Per ora, è una serie A senza padroni, aperto a una diffusa democrazia: più sorpreso dal primo posto di Inter e Fiorentina o dal 15° della Juve?
«Dopo 4 anni di dominio assoluto, totale, chi avrebbe potuto immaginare un inizio di campionato così negativo per la squadra di Allegri? Nessuna meraviglia per Inter e Fiorentina: sono squadre competitive anche se finora i nerazzurri hanno vinto 5 partite senza mostrare un gioco brillante».
Dibattiti e tavole rotonde si sono sprecati sulla (scarsa) qualità del gioco dell’Inter.
«Occhio perché le squadre che riescono a fare risultato senza fornire prestazioni di alto livello diventano ancora più pericolose se hanno grandi giocatori. E Mancini li ha».
Il Milan ha speso 90 milioni, però ha già perso tre partite su sei.

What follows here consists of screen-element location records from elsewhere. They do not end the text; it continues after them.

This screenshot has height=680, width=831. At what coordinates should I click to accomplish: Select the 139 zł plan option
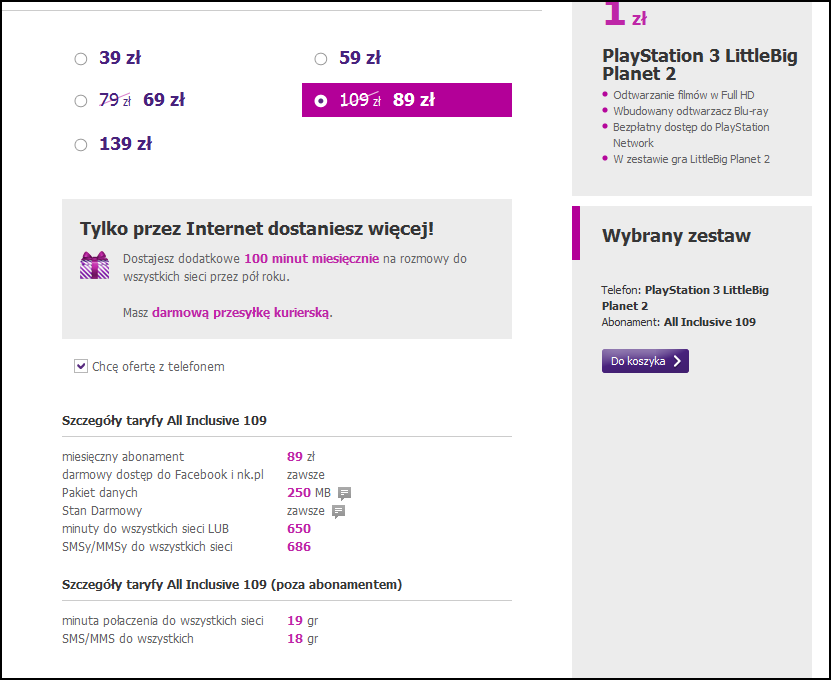(81, 144)
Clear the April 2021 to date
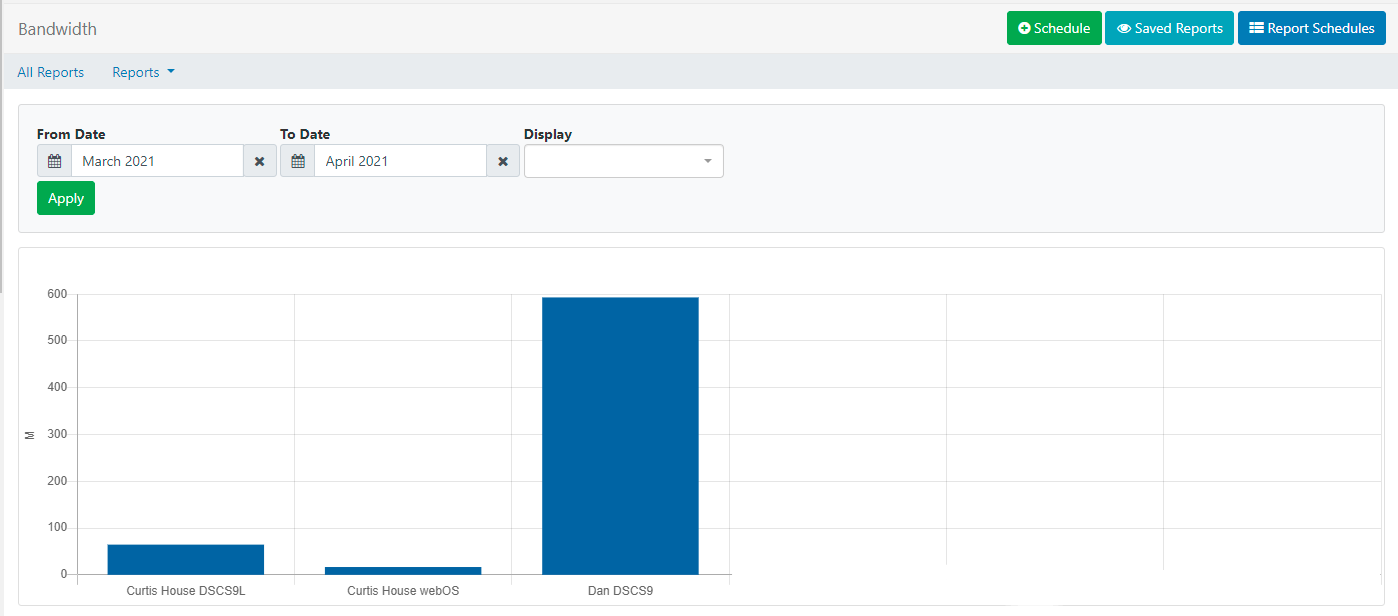 click(502, 161)
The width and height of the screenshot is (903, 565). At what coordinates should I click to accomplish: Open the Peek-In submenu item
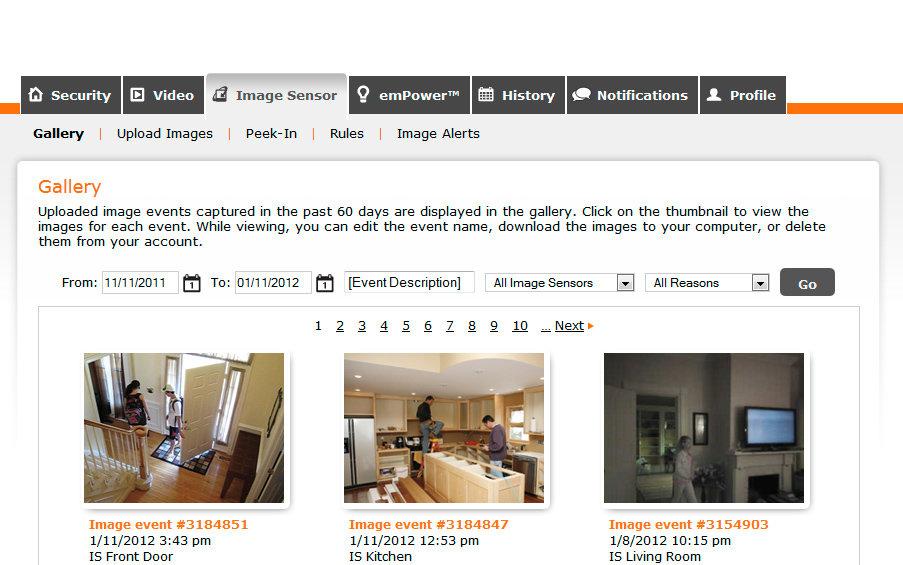coord(271,134)
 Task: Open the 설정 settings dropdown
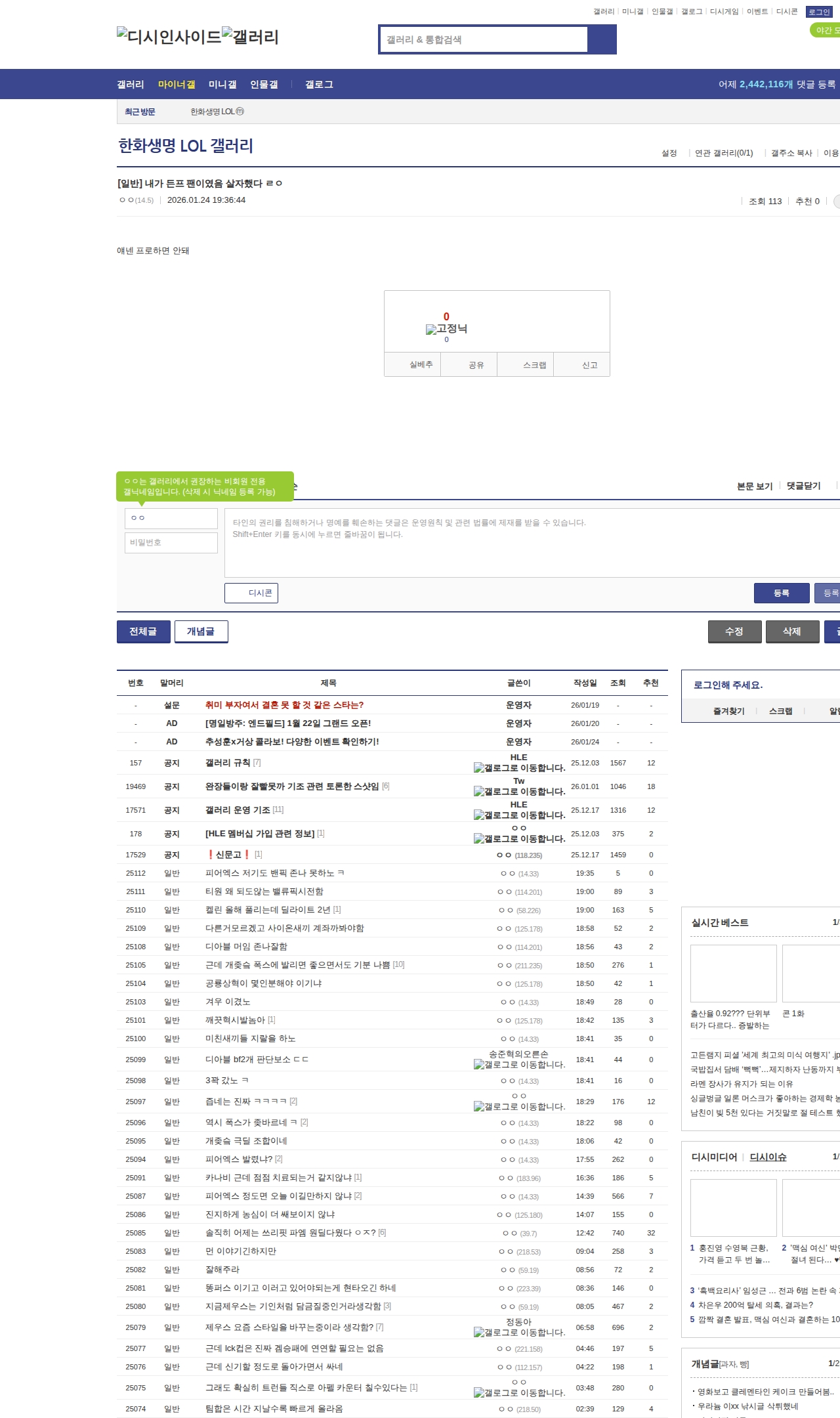[669, 153]

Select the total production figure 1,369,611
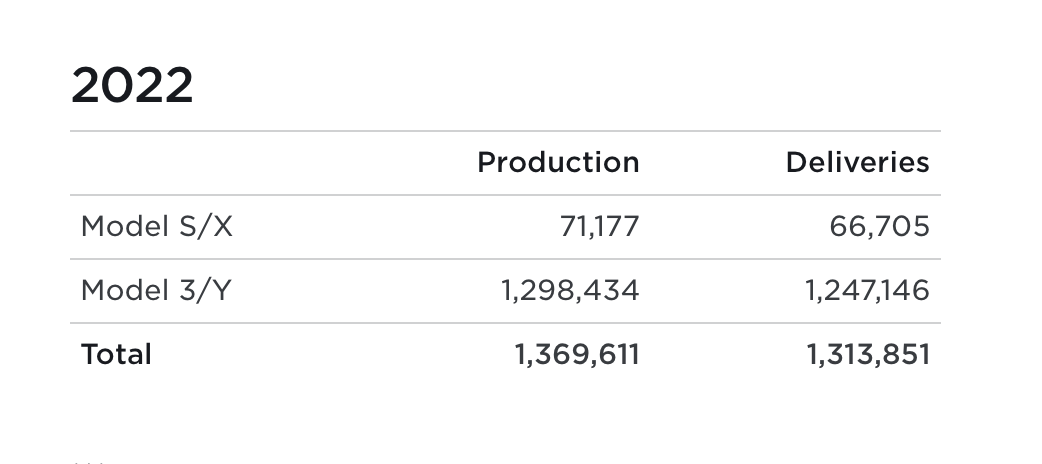tap(577, 354)
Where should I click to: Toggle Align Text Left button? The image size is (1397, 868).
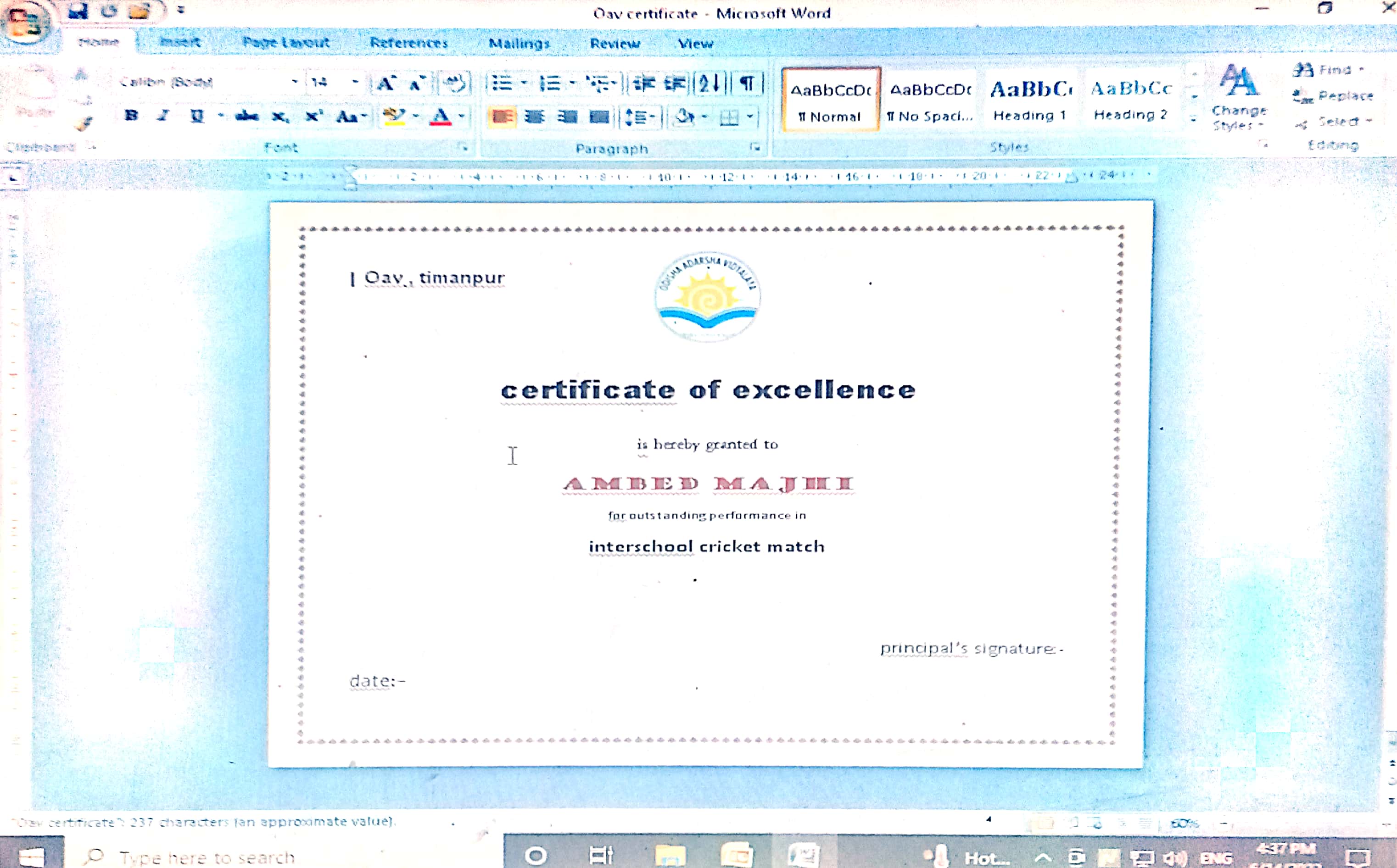[x=502, y=117]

«Leggo paragoni tra Inzaghi e Mihajlovic, ma è il solito malcostume italiano. Troppo presto per giudicare».
C’è poca cultura sportiva?
«Siamo molto indietro rispetto al resto d’ Europa. Anche la stampa può e deve avere un ruolo importante nel promuoverla».
Come mai per i club italiani è difficile riuscire a puntare sui giovani non solo a parole?
«Colpa di una mentalità legata a concetti ormai superati: conta solo il dio risultato oggi e non un discorso futuribile».
Che farebbe Donadoni se fosse un presidente?
«Investirei su veri professionisti per il settore giovanile, su tecnici con grandi conoscenze e capacità. Tutto il movimento va ristrutturato: tanti club, anche importanti, tendono a risparmiare sul settore giovanile e si affidano a persone che hanno già una seconda o terza attività».
Qual è il problema tecnico più grave del calcio italiano?
«Da noi si continua a essere legati al concetto che si è sempre fatto così e, dunque, è giusto continuare a fare così. È una mentalità che va rivista perché nel calcio ci sono tante persone che hanno capacità importanti, però quasi mai vengono utilizzate in maniera costruttiva».
Premier League, Bundesliga, e Liga sono davvero così avanti rispetto a noi?
«A volte abbiamo la tendenza a ingigantire i pregi degli altri, ma gli altri si sono sforzati e sono riusciti a cambiare qualcosa. Noi, no. Da quanti anni, per esempio, si parla di ristrutturare e riqualificare gli stadi italiani?».
La qualità più importante per una squadra di calcio?
«L’ intelligenza dei giocatori che devono cercare di dare sempre il meglio di se stessi nell’interesse comune e, invece, spesso ragionano da individualisti e questo va a discapito del bene del gruppo».
È vero che in Italia si difende sempre peggio?
«Non credo. Ritengo che sapersi difendere o attaccare in un determinato modo passi da un lavoro fatto settimanalmente con criteri di intensità non tanto a livello fisico ma mentale. La superficialità sul piano individuale va a discapito di un reparto e quindi di una fase difensiva piuttosto che di quella offensiva».
Cosa le è rimasto dell’esperienza di Parma?
«Tutto. È stata un’annata molto complicata e difficile, che mi ha fatto comprendere ancora di più certi valori, soprattutto umanamente. Da questo punto di vista ho avuto una crescita importante che mi servirà per il futuro».
Da ex c.t. come vede la Nazionale a meno di un anno dagli Europei?
«Con le solite difficoltà. Quello che conta è riuscire a portare al traguardo un gruppo il meno logoro possibile. E quindi in bocca al lupo a Conte».
Il neopromosso Carpi ha già esonerato Castori, il tecnico che l’aveva portato per la prima volta nella sua storia in serie A.
«I risultati non arrivano? Via l’allenatore anche se siamo appena alla sesta giornata di campionato. Le cose da noi funzionano così e si fa ben poco per cambiare mentalità».